2001 Toyota Echo - car driving horizontally to traffic plowed into my left front bumper sending me across a lane of traffic and hitting a concrete highway divider twice. Tires, were resting against the divider. Got out without a scratch. Car totalled.
Now granted I have bad luck. But my experience is telling me your feelings are trying to get you killed. No matter how good a driver you are if someone decides to turn left at exactly the right moment or drive against the flow of traffic, there's very little you can do evasively.
Your physics makes no sense. Why is this modded informative? The ground is not a magical reference point!
If two cars travelling in opposite directions at 40 MPH slam into each other, that's exactly equivalent, in terms of energy dissipation and momentum transfer, to one car travelling at 80MPH slamming into a stationary vehicle. Each vehicle, in its own reference frame, sees another vehicle travelling at 80MPH.

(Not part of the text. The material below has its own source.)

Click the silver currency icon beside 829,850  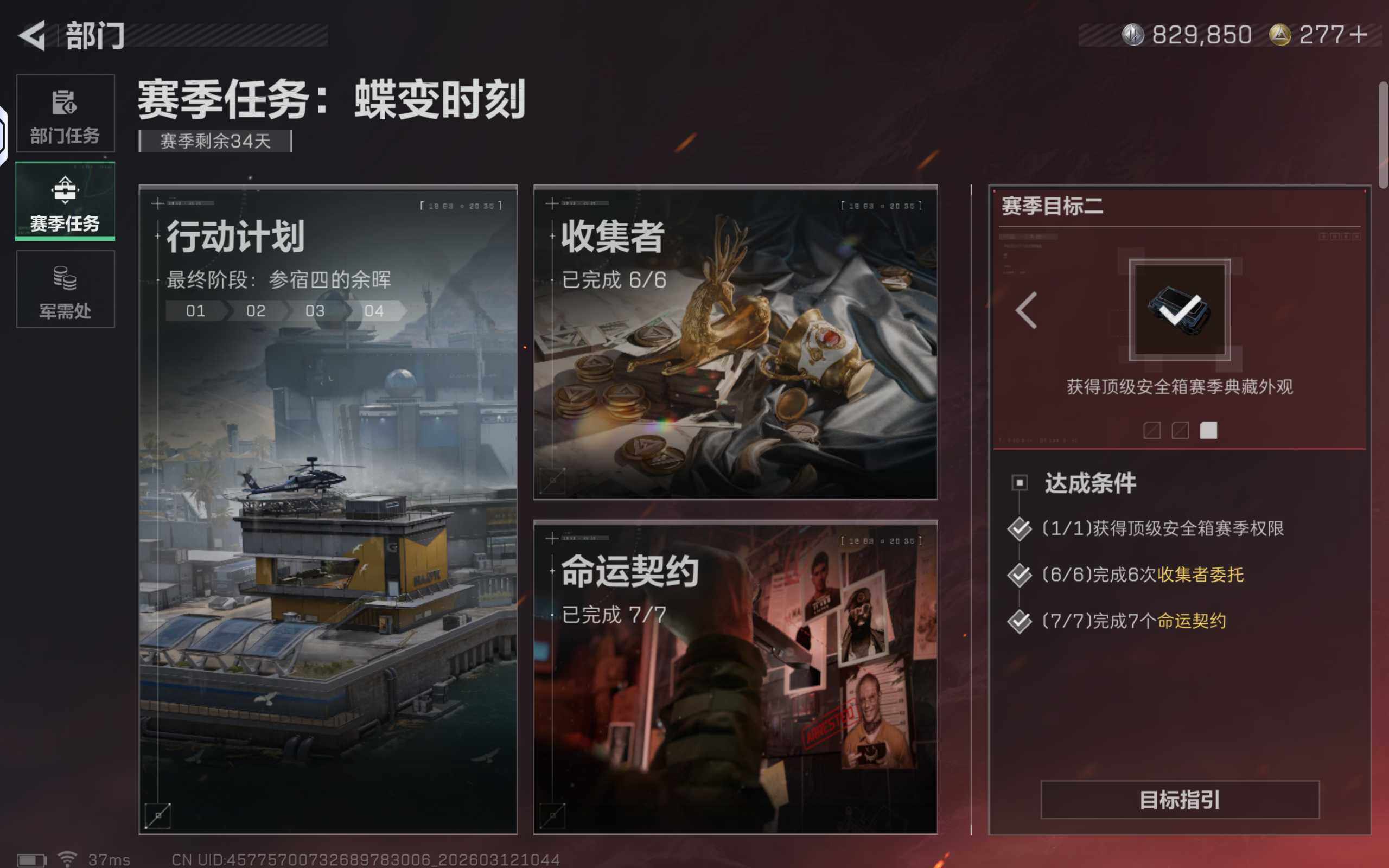coord(1133,35)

Think about it: if two identical cars crash, and one is stationary, then for a moment (before they come to a stop due to friction against the pavement) they'll be moving together at half the speed of the moving car before the crash. One car goes from 80MPH to 40MPH (40MPH difference); the other goes from 0MPH to 40MPH (40MPH difference).
This is exactly equivalent to going from 40MPH to 0MPH (40MPH difference).
When you're working out simple kinematics like this you should be starting with momentum, which is linear with velocity. You can work out how much energy is released afterwards; you'll see that it works out:
(1/2) * (1500kg) * (36m/s) ^ 2 = 972 kJ - Amount of kinetic energy in the moving car at 80MPH
(1/2) * (1500kg) * (18m/s) ^ 2 * 2 = 486 kJ - Amount of kinetic energy left after the crash: 2 cars at 40MPH
972 kJ - 486 kJ = 486 kJ - Amount of kinetic energy dissipated in the crash
(1/2) * (1500kg) * (18m/s) ^ 2 * 2 = 486 kJ - Amount of kinetic energy in 2 cars at 40MPH
(1/2) * (1500kg) * (0m/s) ^ 2 * 2 = 0 kJ - Amount of kinetic energy left after the crash: in 2 cars at 0MPH
486 kJ - 0 kJ = 486 kJ - Amount of kinetic energy dissipated in the crash
(Yes, kinetic energy is 1/2 mv^2, not mv^2!)